**Word and element location items**
---+---

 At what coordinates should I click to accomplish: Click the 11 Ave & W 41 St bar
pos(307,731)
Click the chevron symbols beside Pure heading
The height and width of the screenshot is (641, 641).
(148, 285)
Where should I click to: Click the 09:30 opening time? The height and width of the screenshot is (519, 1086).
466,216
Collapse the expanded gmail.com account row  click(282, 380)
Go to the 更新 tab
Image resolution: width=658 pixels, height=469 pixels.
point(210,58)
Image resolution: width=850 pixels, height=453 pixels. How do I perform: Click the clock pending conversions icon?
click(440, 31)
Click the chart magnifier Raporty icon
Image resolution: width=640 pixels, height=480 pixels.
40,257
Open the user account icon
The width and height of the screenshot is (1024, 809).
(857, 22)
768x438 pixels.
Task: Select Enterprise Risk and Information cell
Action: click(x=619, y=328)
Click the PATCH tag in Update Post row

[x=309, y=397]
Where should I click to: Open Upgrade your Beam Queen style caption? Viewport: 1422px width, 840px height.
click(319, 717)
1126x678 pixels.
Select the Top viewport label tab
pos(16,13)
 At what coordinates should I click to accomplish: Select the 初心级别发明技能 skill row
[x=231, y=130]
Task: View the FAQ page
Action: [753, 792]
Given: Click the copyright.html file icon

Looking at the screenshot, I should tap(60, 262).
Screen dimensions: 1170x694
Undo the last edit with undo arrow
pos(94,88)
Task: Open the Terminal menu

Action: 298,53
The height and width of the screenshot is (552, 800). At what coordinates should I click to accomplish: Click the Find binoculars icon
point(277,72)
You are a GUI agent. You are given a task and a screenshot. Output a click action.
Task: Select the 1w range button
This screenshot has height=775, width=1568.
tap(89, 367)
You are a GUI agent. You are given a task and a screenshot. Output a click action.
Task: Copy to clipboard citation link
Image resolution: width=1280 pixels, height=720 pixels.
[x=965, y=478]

---+---

**Short exercise**
Output the lines of the items from the start through the line containing "point(277,72)", inclusive, as a JSON list of strings with one string per line and blank lines omitted.

**Exercise solution**
[
  " At what coordinates should I click to accomplish: Click the 11 Ave & W 41 St bar",
  "pos(307,731)",
  "Click the chevron symbols beside Pure heading",
  "The height and width of the screenshot is (641, 641).",
  "(148, 285)",
  "Where should I click to: Click the 09:30 opening time? The height and width of the screenshot is (519, 1086).",
  "466,216",
  "Collapse the expanded gmail.com account row  click(282, 380)",
  "Go to the 更新 tab",
  "Image resolution: width=658 pixels, height=469 pixels.",
  "point(210,58)",
  "Image resolution: width=850 pixels, height=453 pixels. How do I perform: Click the clock pending conversions icon?",
  "click(440, 31)",
  "Click the chart magnifier Raporty icon",
  "Image resolution: width=640 pixels, height=480 pixels.",
  "40,257",
  "Open the user account icon",
  "The width and height of the screenshot is (1024, 809).",
  "(857, 22)",
  "768x438 pixels.",
  "Task: Select Enterprise Risk and Information cell",
  "Action: click(x=619, y=328)",
  "Click the PATCH tag in Update Post row",
  "[x=309, y=397]",
  "Where should I click to: Open Upgrade your Beam Queen style caption? Viewport: 1422px width, 840px height.",
  "click(319, 717)",
  "1126x678 pixels.",
  "Select the Top viewport label tab",
  "pos(16,13)",
  " At what coordinates should I click to accomplish: Select the 初心级别发明技能 skill row",
  "[x=231, y=130]",
  "Task: View the FAQ page",
  "Action: [753, 792]",
  "Given: Click the copyright.html file icon",
  "Looking at the screenshot, I should tap(60, 262).",
  "Screen dimensions: 1170x694",
  "Undo the last edit with undo arrow",
  "pos(94,88)",
  "Task: Open the Terminal menu",
  "Action: 298,53",
  "The height and width of the screenshot is (552, 800). At what coordinates should I click to accomplish: Click the Find binoculars icon",
  "point(277,72)"
]